Information given:
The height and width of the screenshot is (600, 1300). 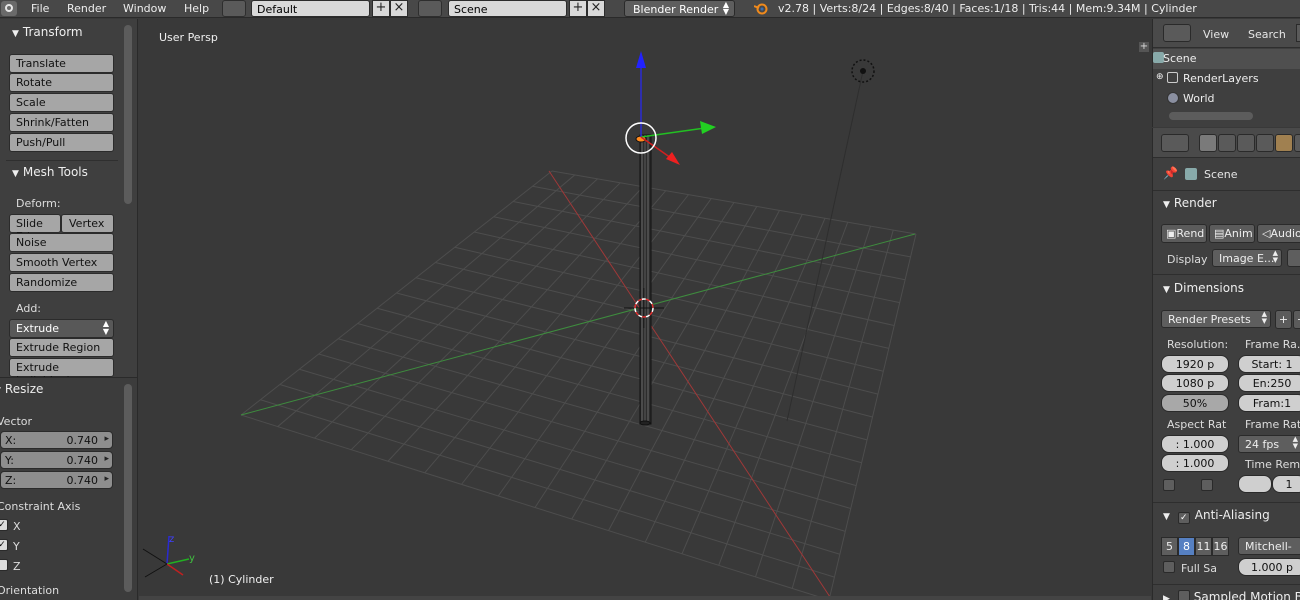 I want to click on screen-layout-field: Default, so click(x=310, y=8).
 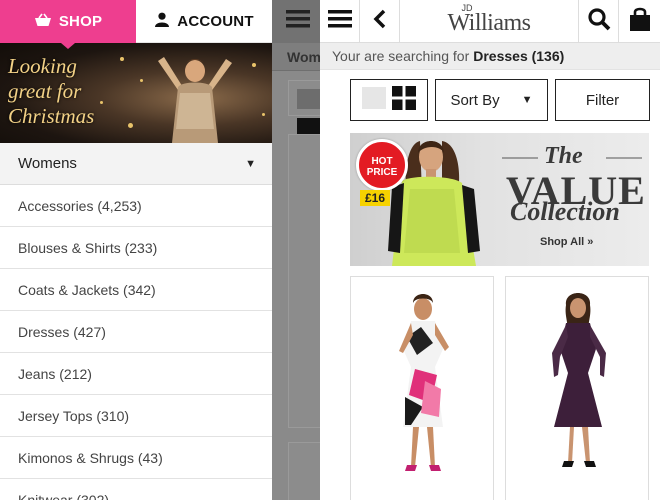 I want to click on shopping-bag-icon, so click(x=640, y=22).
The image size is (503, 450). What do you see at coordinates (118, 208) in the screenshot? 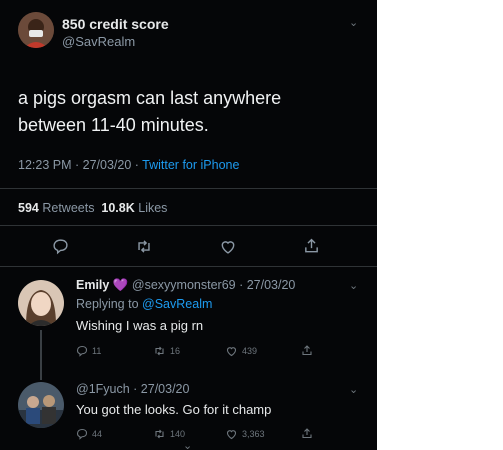
I see `likes-count: 10.8K` at bounding box center [118, 208].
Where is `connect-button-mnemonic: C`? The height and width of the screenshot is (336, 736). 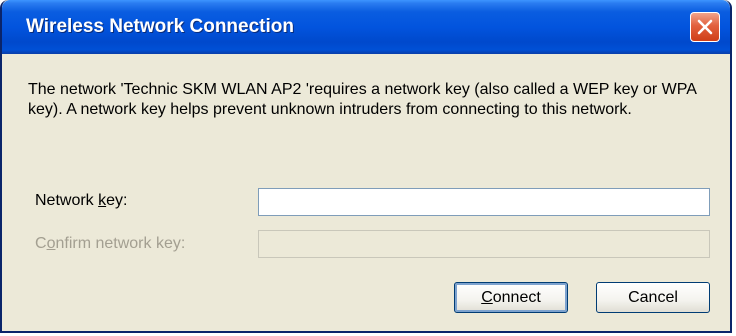
connect-button-mnemonic: C is located at coordinates (487, 298).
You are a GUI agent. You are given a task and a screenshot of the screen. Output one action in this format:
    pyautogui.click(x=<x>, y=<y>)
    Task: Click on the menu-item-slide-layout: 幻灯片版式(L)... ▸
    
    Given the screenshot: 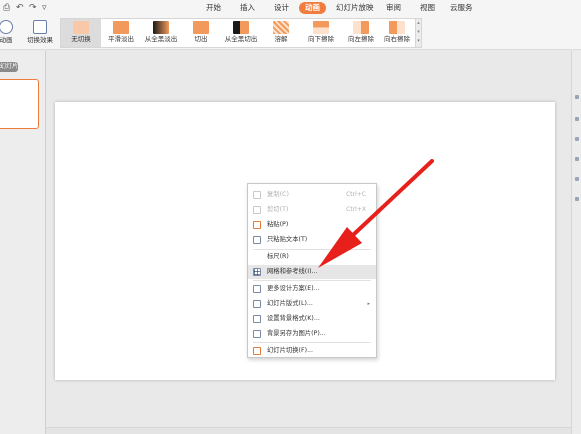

Task goal:
Could you give the listing again from the line with "I want to click on shopping-bag-icon, so" up to and including the line with "center [118, 208].", swapping "image size" for "resolution" and changing nothing else? Leave the pictures out.

Solution to this problem:
  I want to click on shopping-bag-icon, so click(x=640, y=22).
The resolution is (503, 450). What do you see at coordinates (118, 208) in the screenshot? 
I see `likes-count: 10.8K` at bounding box center [118, 208].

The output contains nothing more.